Detailed Description

Complete technical specification and implementation details from the patent document.

This application is a Continuation of International Patent Application No. PCT/JP2024/015151, filed Apr. 16, 2024, which claims the benefit of Japanese Patent Application No. 2023-084704, filed May 23, 2023, both of which are hereby incorporated by reference herein in their entirety.

The present disclosure relates to an image processing system, an image processing method, and a storage medium.

Currently, digital cameras, smartphones and the like having a function for shooting moving images with audio are in widespread use. Moving images with audio shot by a user may show subjects that the user does not want to appear. For example, in the case where the user wants to shoot a moving image of a person, a car that the user does not want in the moving image may appear.

Also, a technology for removing unwanted areas within images so as to leave no trace is currently known (Japanese Patent Laid-Open No. 2007-286734).

Consider the case where a subject that emits audio is deleted from a moving image with audio. In this case, when the moving image with audio is played back, the user may feel a sense of incongruity, since the audio, in which the audio component corresponding to the subject that is not displayed because it was deleted remains, is played back. In this way, the quality of a moving image with audio deteriorates when a subject that emits audio is deleted from the moving image with audio.

The present disclosure, in at least some of its aspects, provides a technology that enables a specific subject to be deleted from a moving image with audio, while suppressing deterioration in the quality of the moving image with audio.

According to a first aspect of the present disclosure, there is provided an image processing system comprising at least one processor and/or at least one circuit which functions as: a subject detection unit configured to detect, among a plurality of frames of moving image data accompanied by audio data, a subject of a first type; a subject deletion unit configured to delete the subject of the first type from one or more frames, among the plurality of frames, in which the subject of the first type is detected; an audio detection unit configured to detect, in the audio data, an audio component corresponding to the subject of the first type; and an audio deletion unit configured to delete the audio component corresponding to the subject of the first type from the audio data.

According to a second aspect of the present disclosure, there is provided an image processing method executed by an image processing system, comprising: detecting, among a plurality of frames of moving image data accompanied by audio data, a subject of a first type; deleting the subject of the first type from one or more frames, among the plurality of frames, in which the subject of the first type is detected; detecting, in the audio data, an audio component corresponding to the subject of the first type; and deleting the audio component corresponding to the subject of the first type from the audio data.

According to a third aspect of the present disclosure, there is provided a non-transitory computer-readable storage medium which stores a program for causing a computer to execute an image processing method comprising: detecting, among a plurality of frames of moving image data accompanied by audio data, a subject of a first type; deleting the subject of the first type from one or more frames, among the plurality of frames, in which the subject of the first type is detected; detecting, in the audio data, an audio component corresponding to the subject of the first type; and deleting the audio component corresponding to the subject of the first type from the audio data.

Features of the present disclosure will become apparent from the following description of embodiments with reference to the attached drawings.

Hereinafter, embodiments will be described in detail with reference to the attached drawings.
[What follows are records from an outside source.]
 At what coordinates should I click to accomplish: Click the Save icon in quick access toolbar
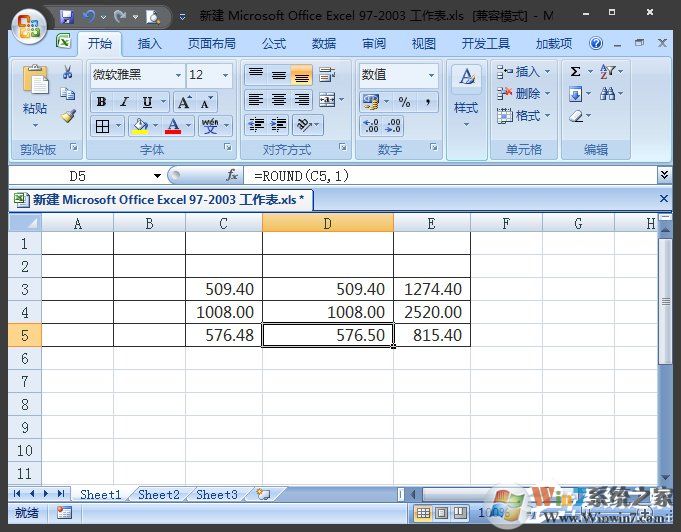pos(66,17)
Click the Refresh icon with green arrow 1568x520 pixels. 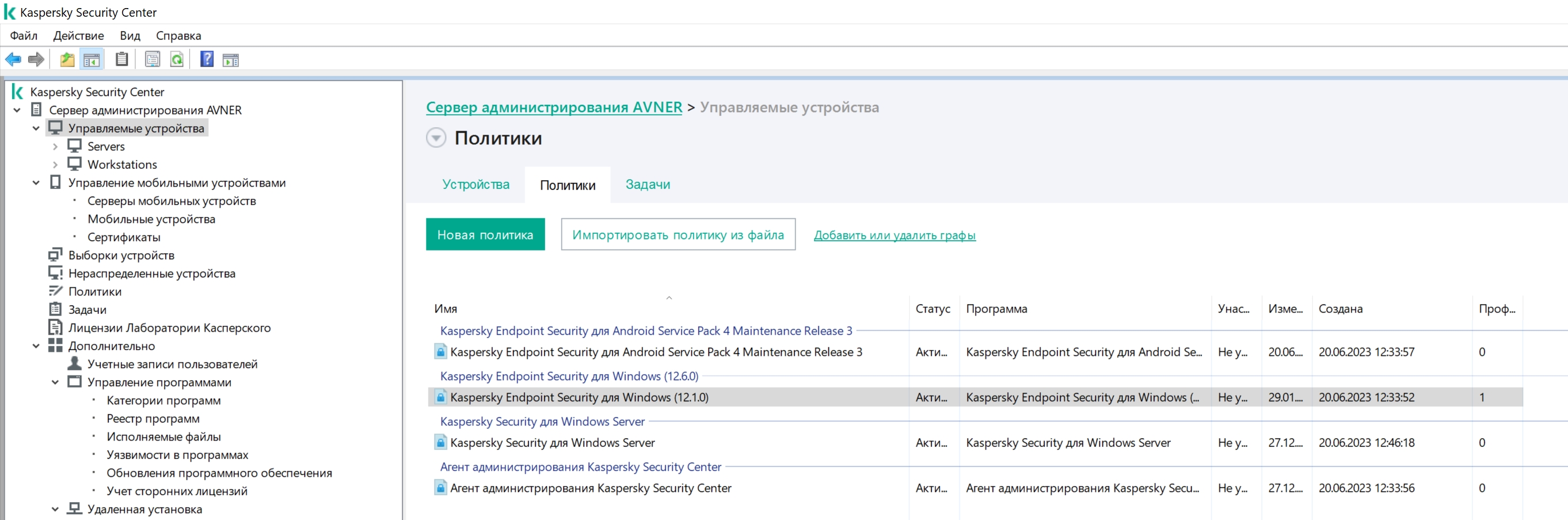pos(177,60)
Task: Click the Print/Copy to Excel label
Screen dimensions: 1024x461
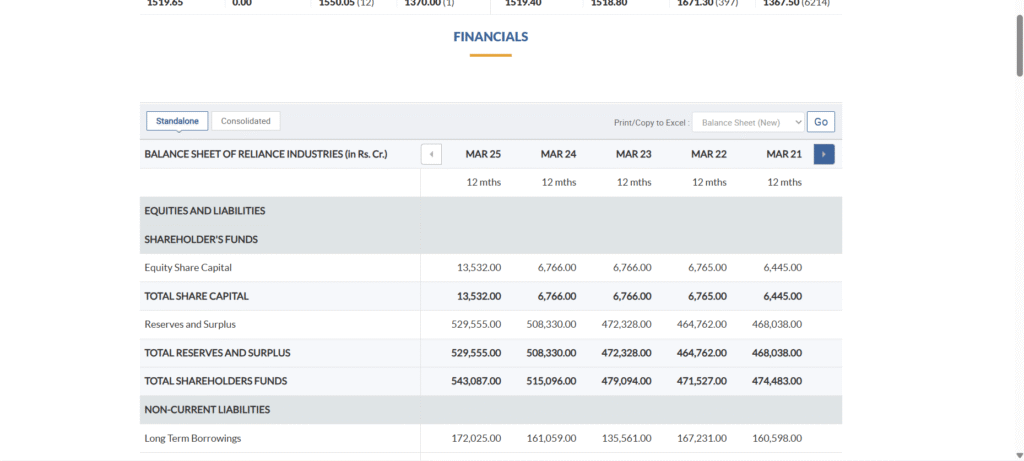Action: 650,122
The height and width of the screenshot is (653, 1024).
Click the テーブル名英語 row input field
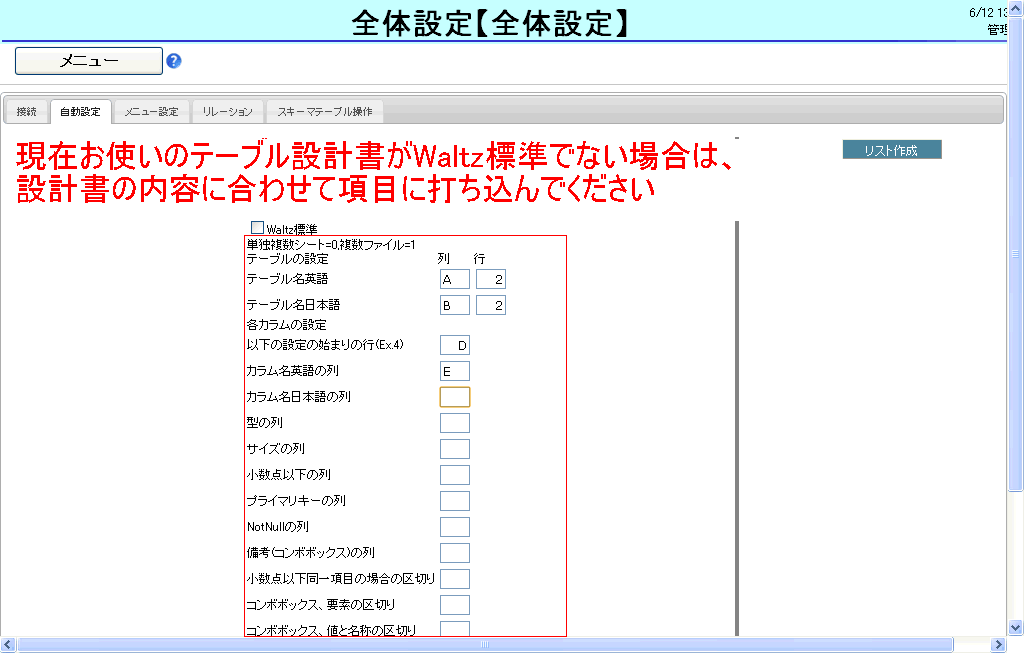point(490,279)
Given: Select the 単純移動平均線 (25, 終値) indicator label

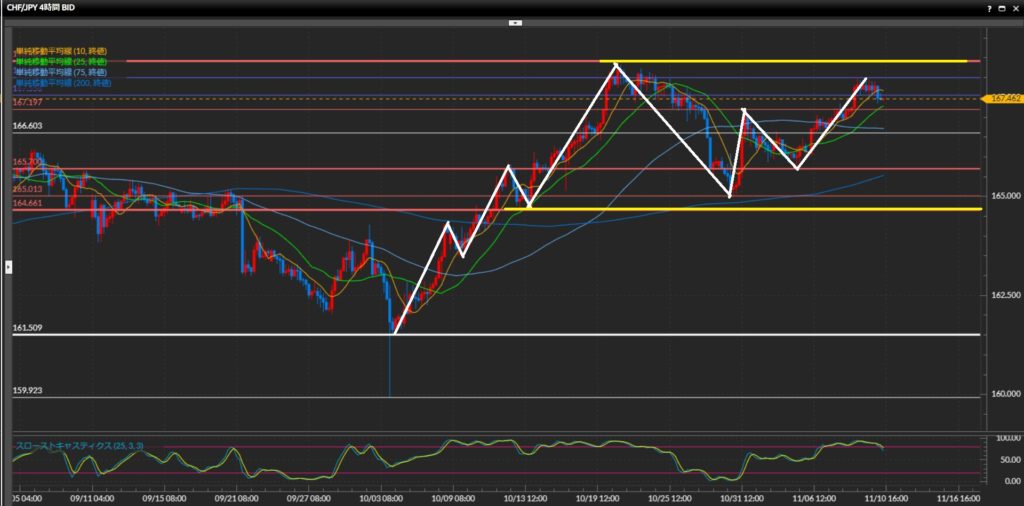Looking at the screenshot, I should 61,62.
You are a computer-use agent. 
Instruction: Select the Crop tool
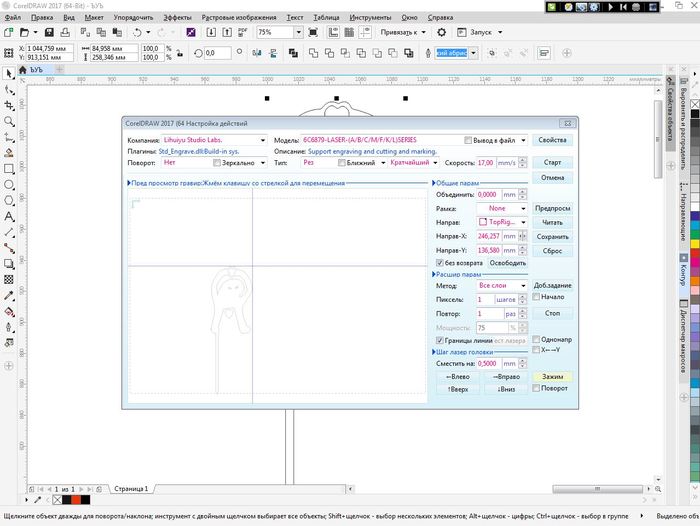point(9,106)
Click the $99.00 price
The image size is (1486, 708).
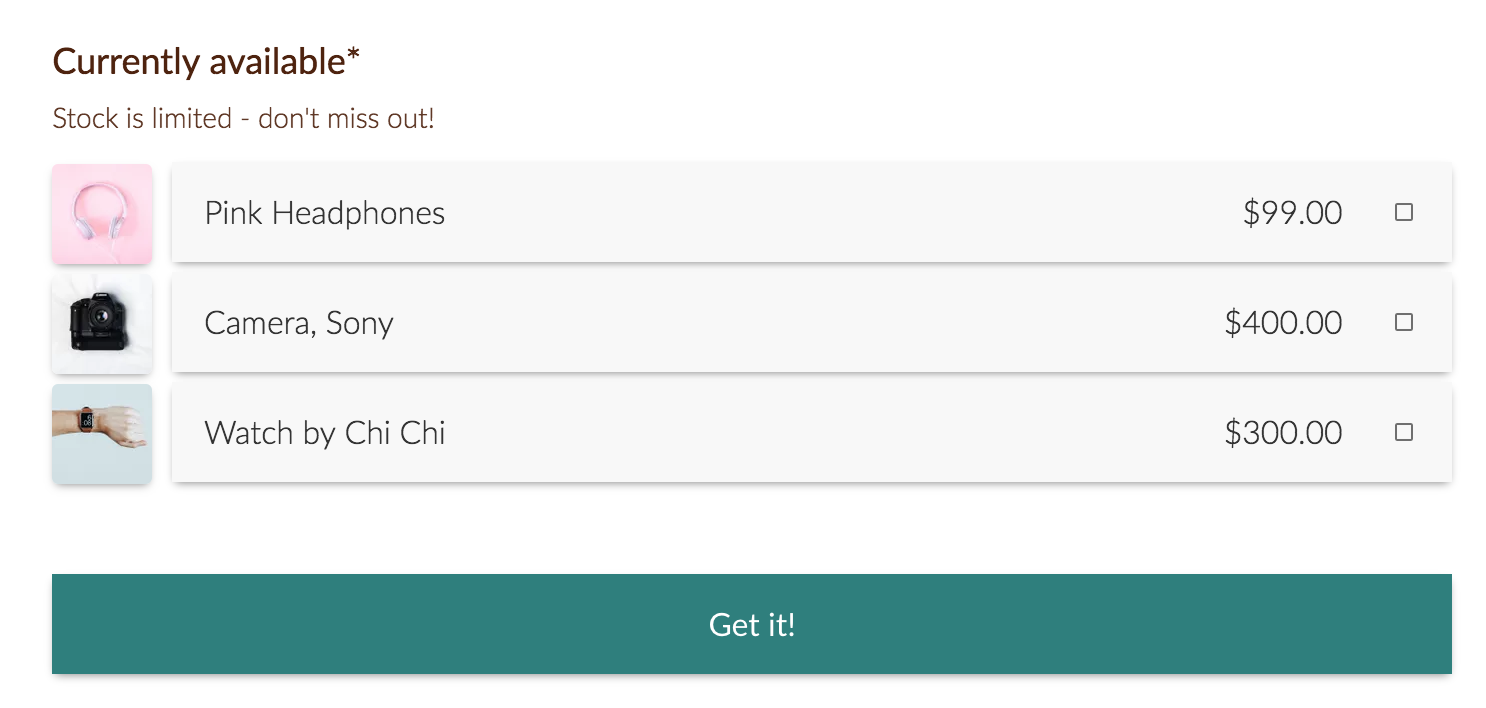(1292, 213)
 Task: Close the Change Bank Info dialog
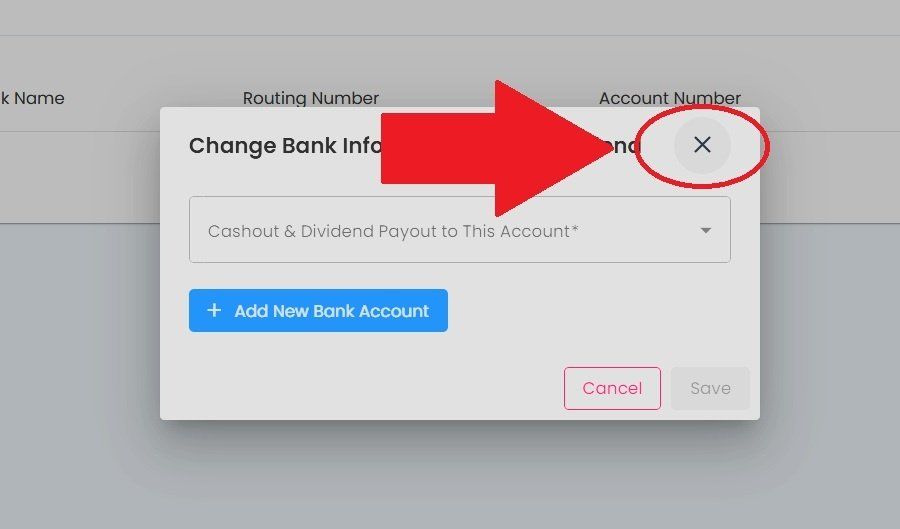pyautogui.click(x=702, y=145)
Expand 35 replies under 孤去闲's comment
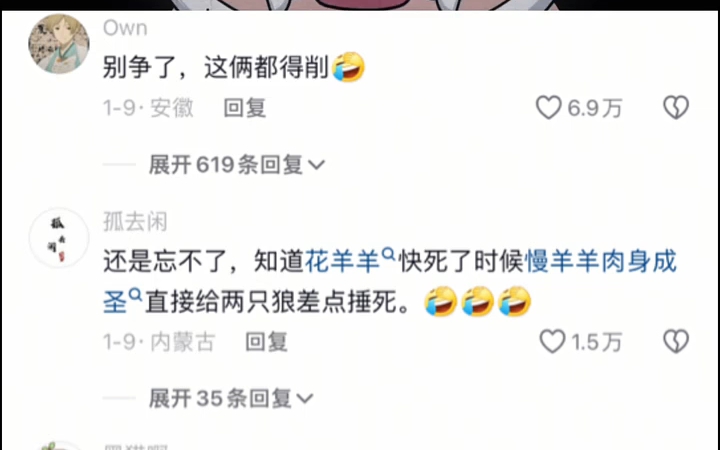Viewport: 720px width, 450px height. (x=231, y=399)
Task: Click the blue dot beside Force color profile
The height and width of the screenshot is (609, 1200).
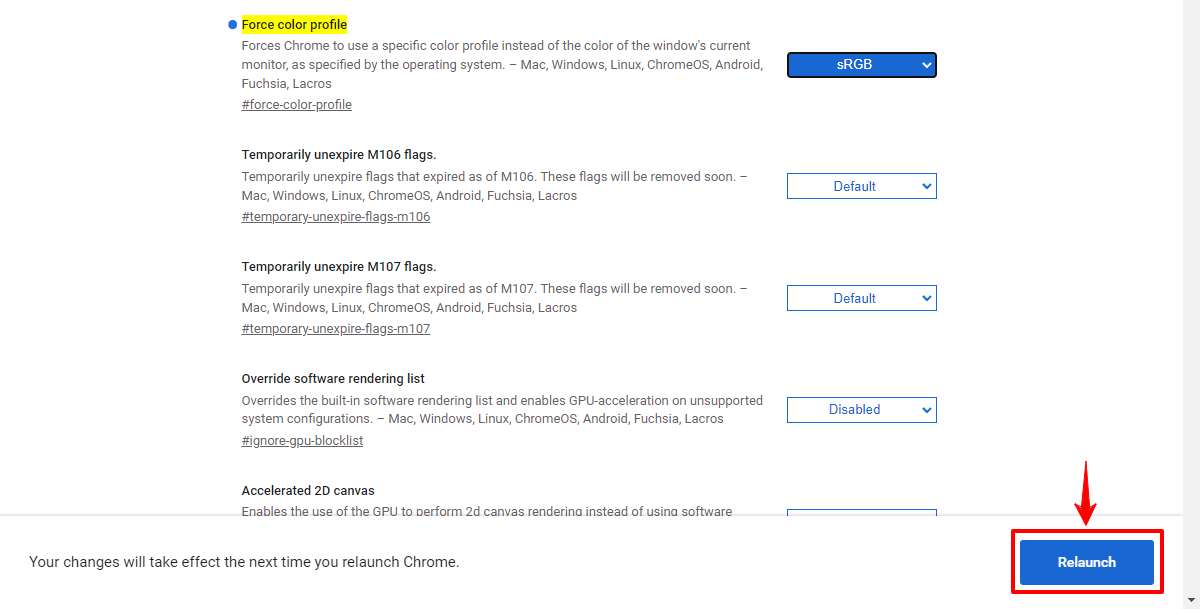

Note, the following embodiments are not intended to limit the scope of the claims. Multiple features are described in the embodiments, but it is not the case that all such features are required, and multiple such features may be combined as appropriate. Furthermore, in the attached drawings, the same reference numerals are given to the same or similar configurations, and redundant description thereof is omitted.

1 FIG.A 1 FIG.A 100 100 101 102 103 104 105 106 108 109 110 111 100 107 is a diagram showing the hardware configuration of an image processing system. In, an information processing apparatusis an apparatus having a moving image editing function, and is a personal computer (PC), a smartphone, or the like, for example. The information processing apparatusincludes a CPU, a ROM, a RAM, an HDD, a GPU, a network communication unit, an operation input unit, a display unit, an audio output unit, and a data communication unit. These constituent elements of the information processing apparatusare connected to each other via a system bus.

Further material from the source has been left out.